Storage techniques, inverters, diesel turbines, and set up prices are usually not coated by this system. The South African Photovoltaic Trade Affiliation (SAPVIA) has criticized this resolution.
“Photo voltaic panels alone can not shield finish customers towards loadshedding,” stated SAPVIA CEO Rethabile Melamu. “The motivation of photo voltaic panels is proscribed and it doesn’t reply to these households that should not have entry to devices for the acquisition of photo voltaic techniques. Based mostly on a 25% cap this might translate right into a photo voltaic system of ZAR 60,000 [6 kWp to 7 kWp] which won’t make a significant influence for the typical family with out storage,” he stated. “SAPVIA is on file as exhibiting that a median family can afford to purchase a 5 kW hybrid system, together with panels and battery storage starting from ZAR 95,000 to ZAR 200,000 relying on the elements used. “
In response to Melamu, SAPVIA accepts the inducement scheme, however it urges the federal government to seek the advice of with its consultants to design these applications extra successfully. Nevertheless, the federal government additionally introduced the enlargement of the renewable vitality tax incentive for companies, with a complete price range of ZAR 5 billion. From March 1, 2023, companies will be capable to cut back their taxable revenue by 125% of the price of an funding in renewables.

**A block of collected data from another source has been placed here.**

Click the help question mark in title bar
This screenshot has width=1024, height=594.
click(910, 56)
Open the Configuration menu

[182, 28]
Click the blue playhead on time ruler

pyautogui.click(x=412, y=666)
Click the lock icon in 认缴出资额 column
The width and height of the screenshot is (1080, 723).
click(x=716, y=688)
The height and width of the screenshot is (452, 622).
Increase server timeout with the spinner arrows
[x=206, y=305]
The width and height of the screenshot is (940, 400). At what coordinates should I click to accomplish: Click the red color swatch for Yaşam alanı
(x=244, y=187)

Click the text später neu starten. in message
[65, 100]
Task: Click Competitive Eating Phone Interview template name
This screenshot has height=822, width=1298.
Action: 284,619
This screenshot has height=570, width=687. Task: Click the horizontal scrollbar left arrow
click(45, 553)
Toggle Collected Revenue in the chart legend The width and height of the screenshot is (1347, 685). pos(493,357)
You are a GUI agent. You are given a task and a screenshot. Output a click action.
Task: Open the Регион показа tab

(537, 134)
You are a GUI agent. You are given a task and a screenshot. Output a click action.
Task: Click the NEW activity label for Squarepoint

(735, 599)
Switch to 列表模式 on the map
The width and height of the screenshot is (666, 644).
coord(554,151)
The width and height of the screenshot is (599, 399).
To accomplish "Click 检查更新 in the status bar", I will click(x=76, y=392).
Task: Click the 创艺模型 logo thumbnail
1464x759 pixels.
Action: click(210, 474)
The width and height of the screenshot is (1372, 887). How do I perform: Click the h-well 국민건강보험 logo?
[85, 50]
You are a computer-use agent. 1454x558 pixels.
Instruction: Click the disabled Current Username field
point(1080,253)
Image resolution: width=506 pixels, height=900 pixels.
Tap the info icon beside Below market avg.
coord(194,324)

“There aren’t any thresholds on the scale of eligible tasks, and the inducement will probably be obtainable for 2 years to stimulate funding within the brief time period,” stated Godongwana.
The present methodology permits companies to deduct 50% of their renewable investments within the first 12 months, 30% within the second, and 20% within the third 12 months. It applies to PV tasks of greater than 1 MW in measurement, together with certified investments in wind vitality, concentrated photo voltaic, hydropower, and biomass. Buyers in PV tasks beneath 1 MW in measurement can deduct 100% of their prices within the first 12 months.
Underneath the expanded tax incentives, companies will be capable to declare a 125% discount within the first 12 months with out limits on the scale of the tasks.